The term “back taxes” refers to tax payments that were due to the government but went unpaid. If their tax payments are not kept current, taxpayers in Texas could be liable for back taxes at the local, state or federal level. The consequences of letting back taxes continue to go unpaid may include interest charges, penalties or more serious consequences like a wage garnishment or jail time.
Reasons for back taxes
People could owe back taxes for a variety of reasons. They may have filed a tax return but failed to pay the taxes owed, they may have failed to properly declare all of their taxable income for a particular year or they might not have filed a tax return at all.
Penalty accrual
The penalty for failure to file is 0.5% of the tax liability. That 0.5% is applied over and over every month until it reaches a maximum of 25% of the tax liability or until it is paid. Additionally, the Internal Revenue Service charges interest on the amount of the tax debt, including penalties.

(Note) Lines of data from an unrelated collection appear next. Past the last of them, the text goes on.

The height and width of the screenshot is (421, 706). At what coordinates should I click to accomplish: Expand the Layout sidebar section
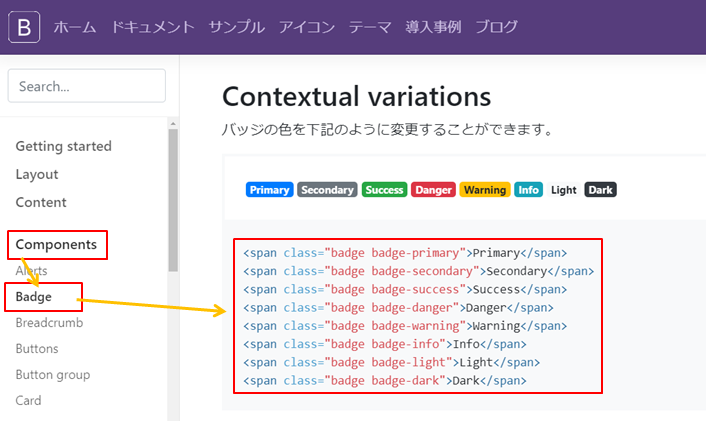37,174
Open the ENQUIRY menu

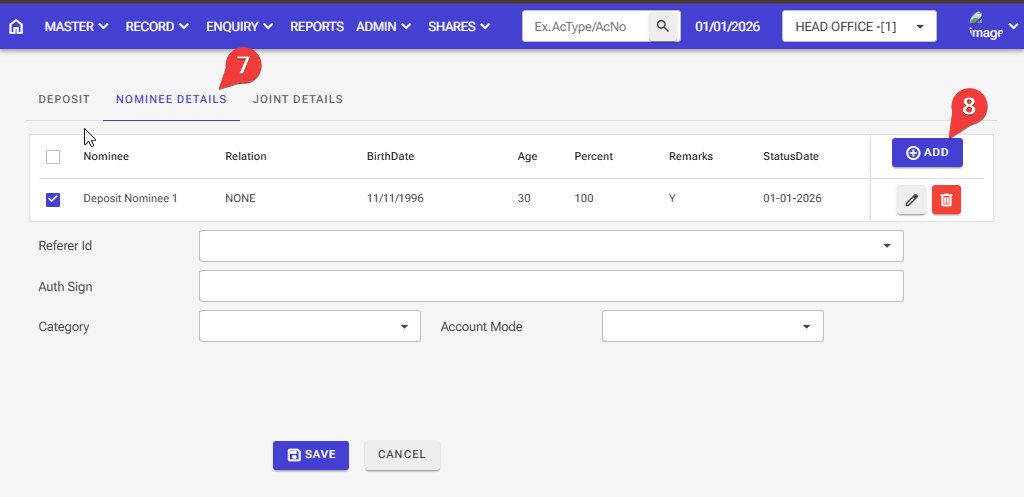[x=241, y=27]
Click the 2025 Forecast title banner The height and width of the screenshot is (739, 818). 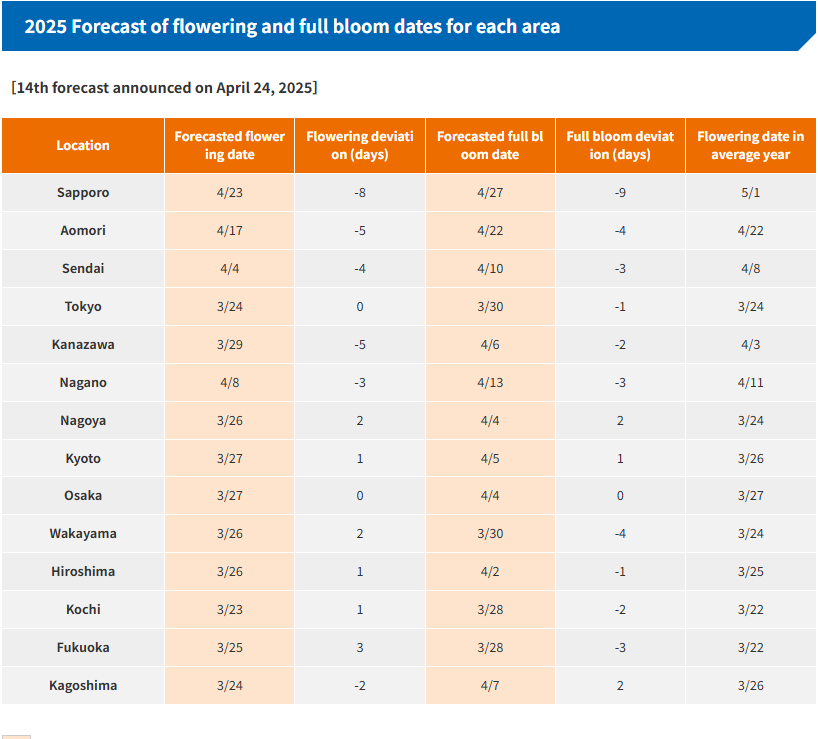292,27
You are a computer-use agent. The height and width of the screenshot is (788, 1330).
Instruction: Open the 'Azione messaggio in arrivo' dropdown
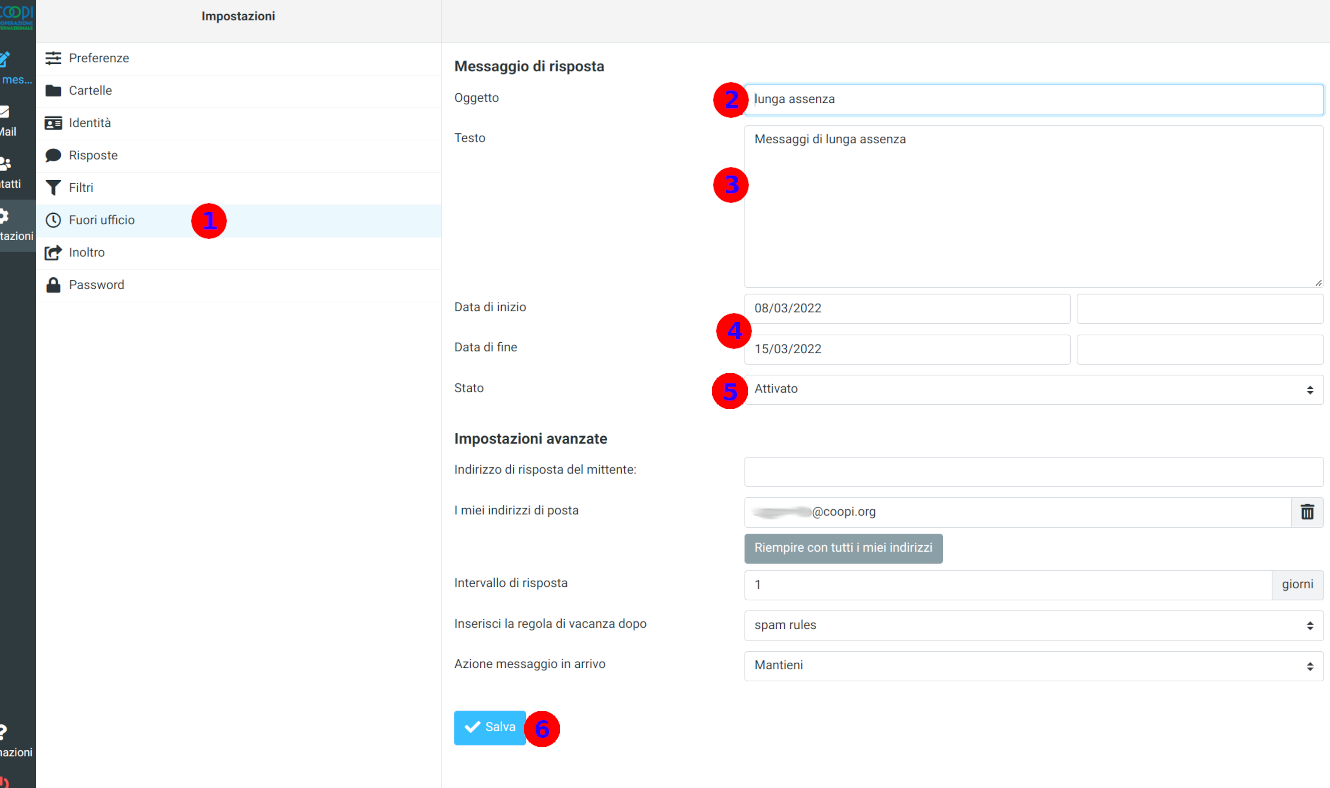tap(1033, 665)
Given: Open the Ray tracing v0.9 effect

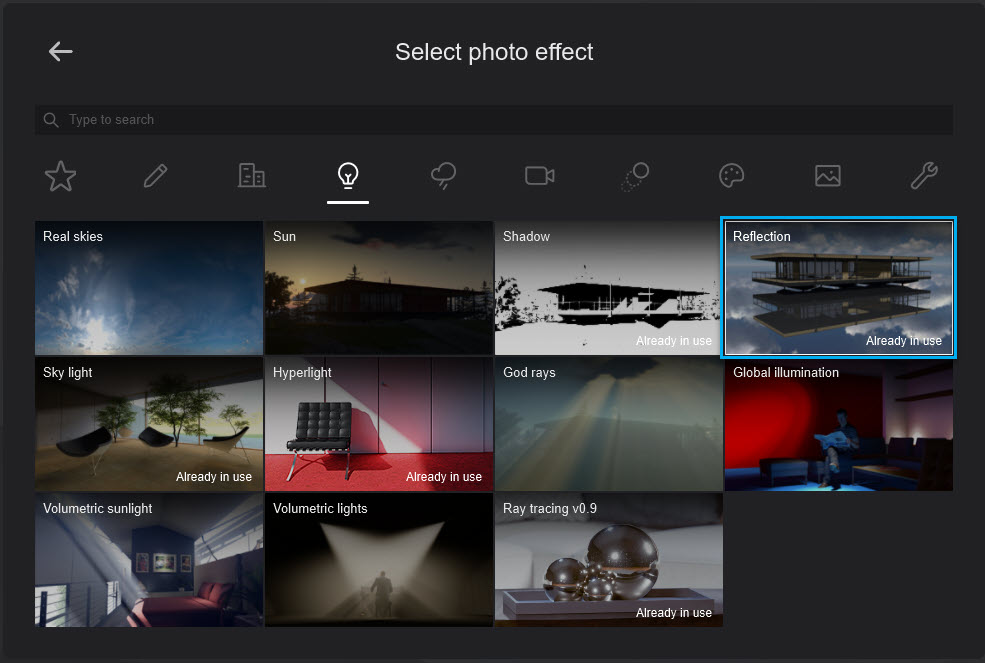Looking at the screenshot, I should pyautogui.click(x=608, y=559).
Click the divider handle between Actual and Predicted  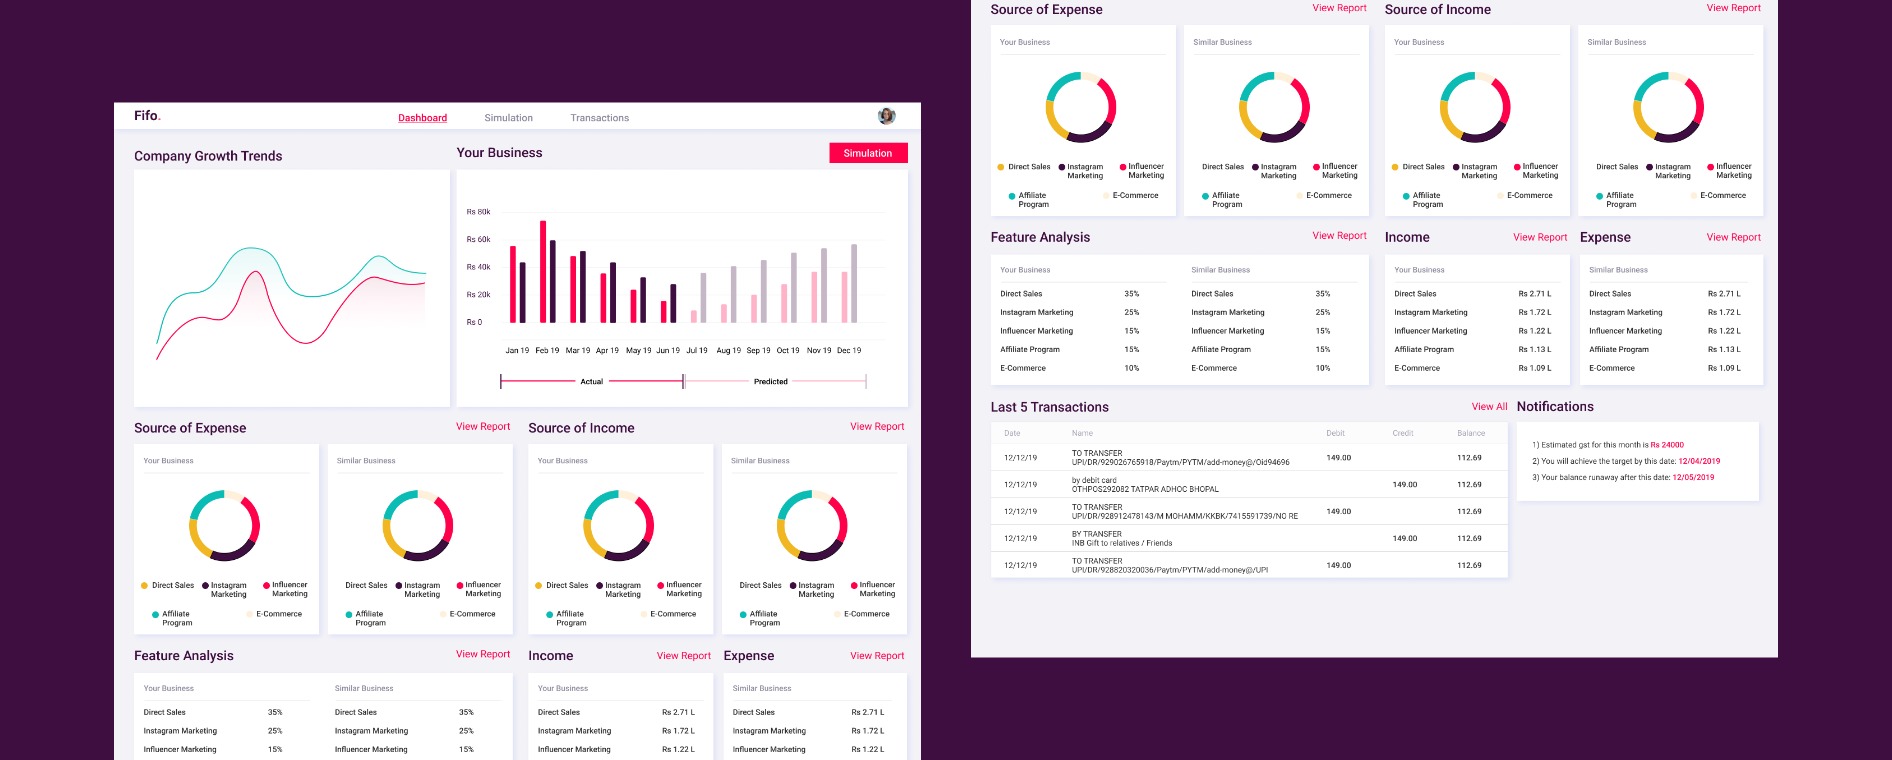pyautogui.click(x=683, y=381)
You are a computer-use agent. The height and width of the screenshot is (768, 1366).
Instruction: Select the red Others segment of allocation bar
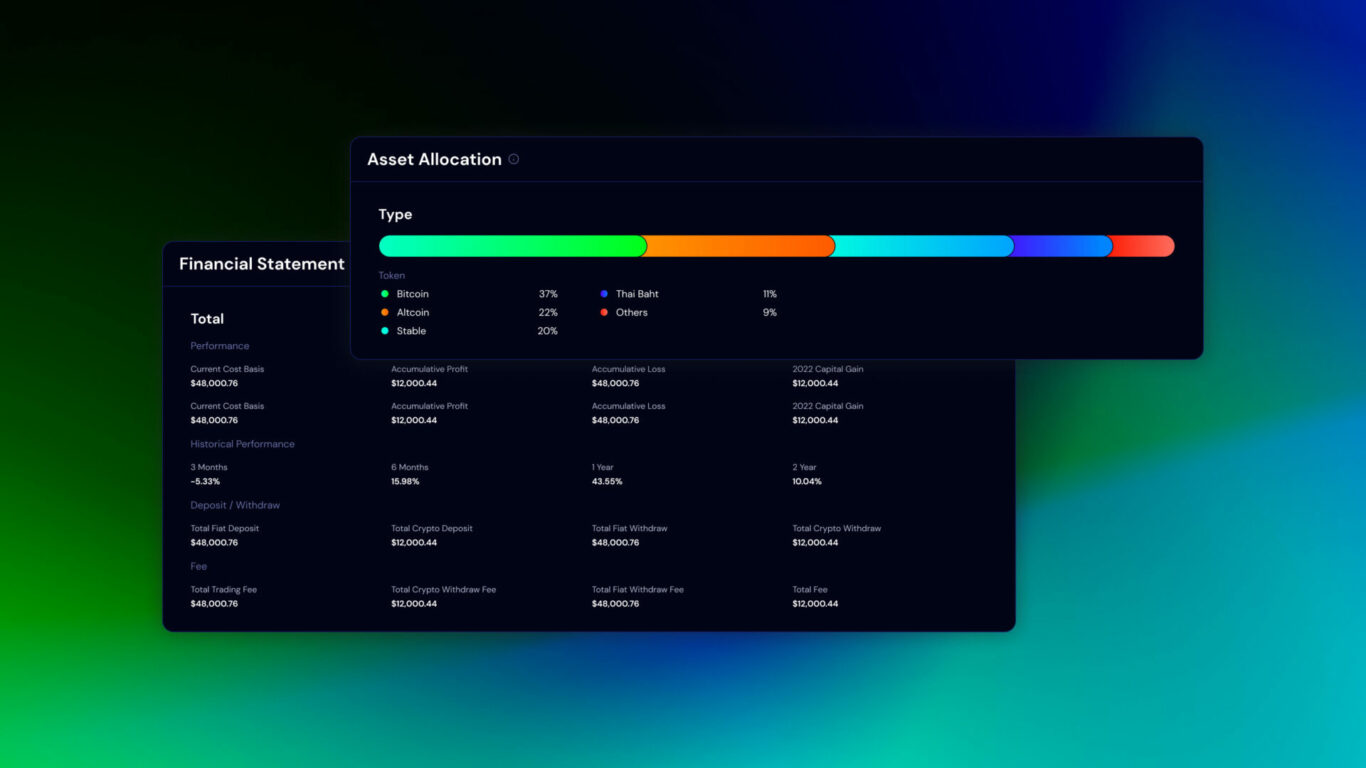click(1142, 246)
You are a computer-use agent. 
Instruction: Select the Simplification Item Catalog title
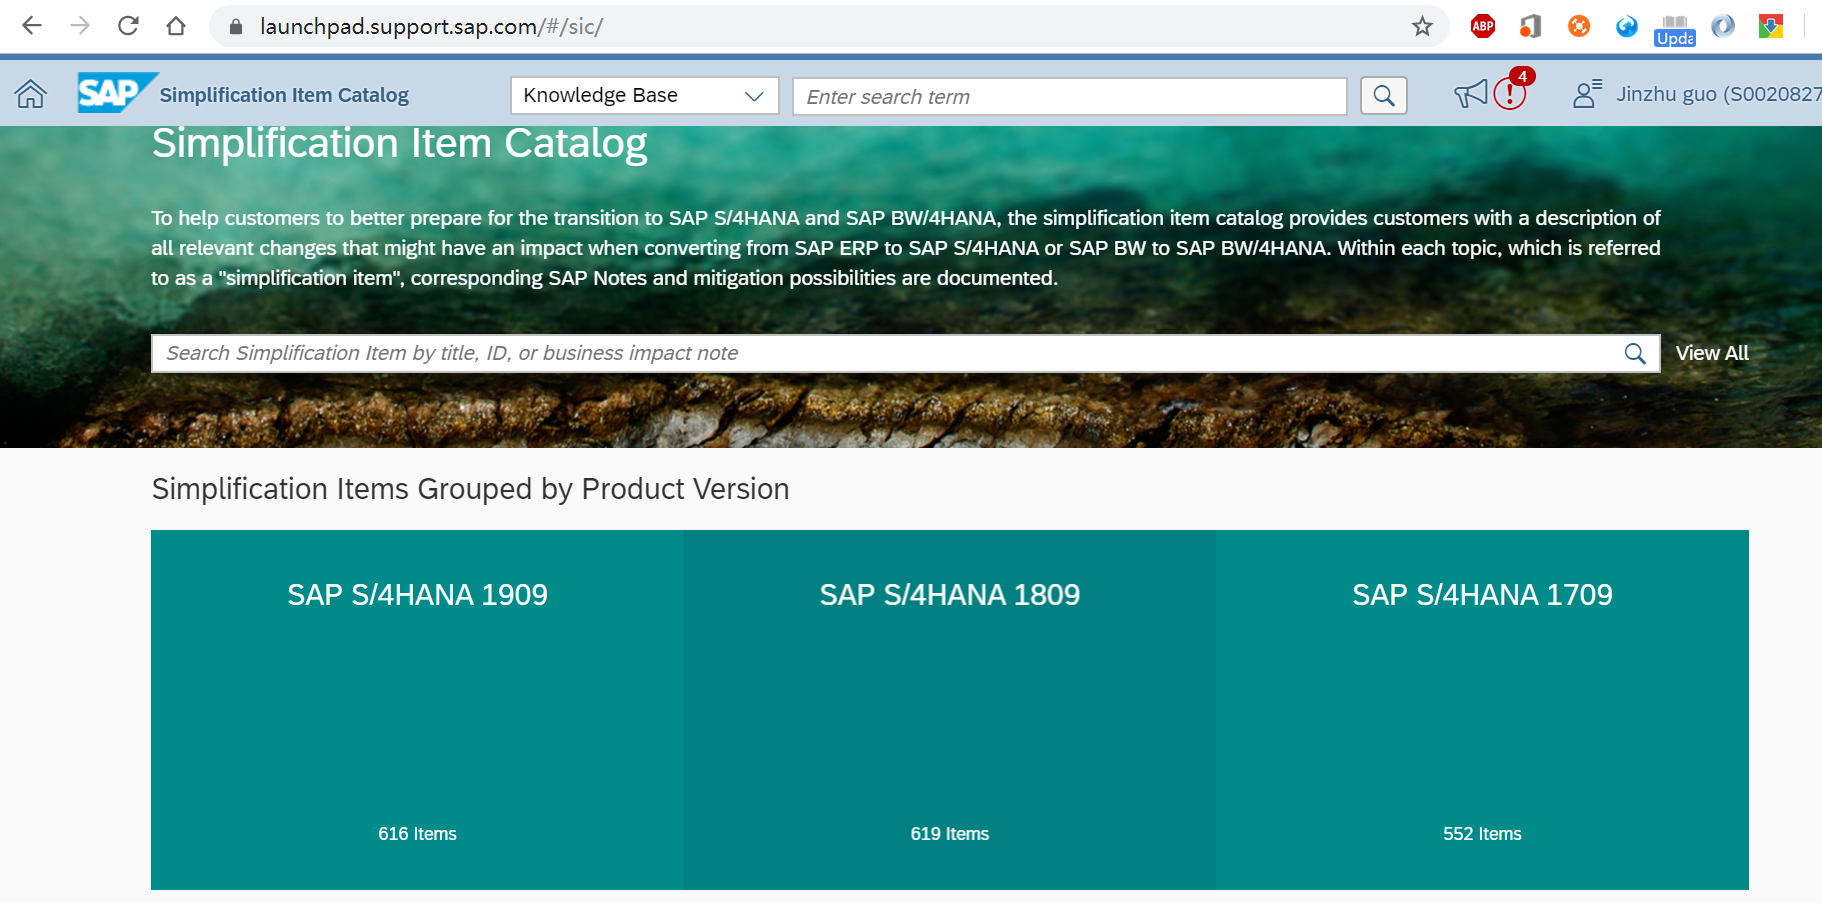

Consequences for not paying back taxes
In addition to the automatic penalty and interest charges, failure to pay back taxes might also result in asset seizure, wage garnishment or tax liens to satisfy the tax debt to the IRS or other tax authorities. The IRS has the power to levy the taxpayer’s assets, which means that the agency can seize automobiles, real property or other assets and sell them to pay tax debts. The IRS can also levy bank accounts, investment accounts and other financial holdings to get tax payments.
Tax liens, wage garnishment and other consequences
A tax lien is a claim against assets. It’s not a seizure, but the tax authority becomes a creditor on the property liened. The IRS can garnish the wages of a taxpayer who owes back taxes. Jail time is possible as well in cases of unpaid back taxes.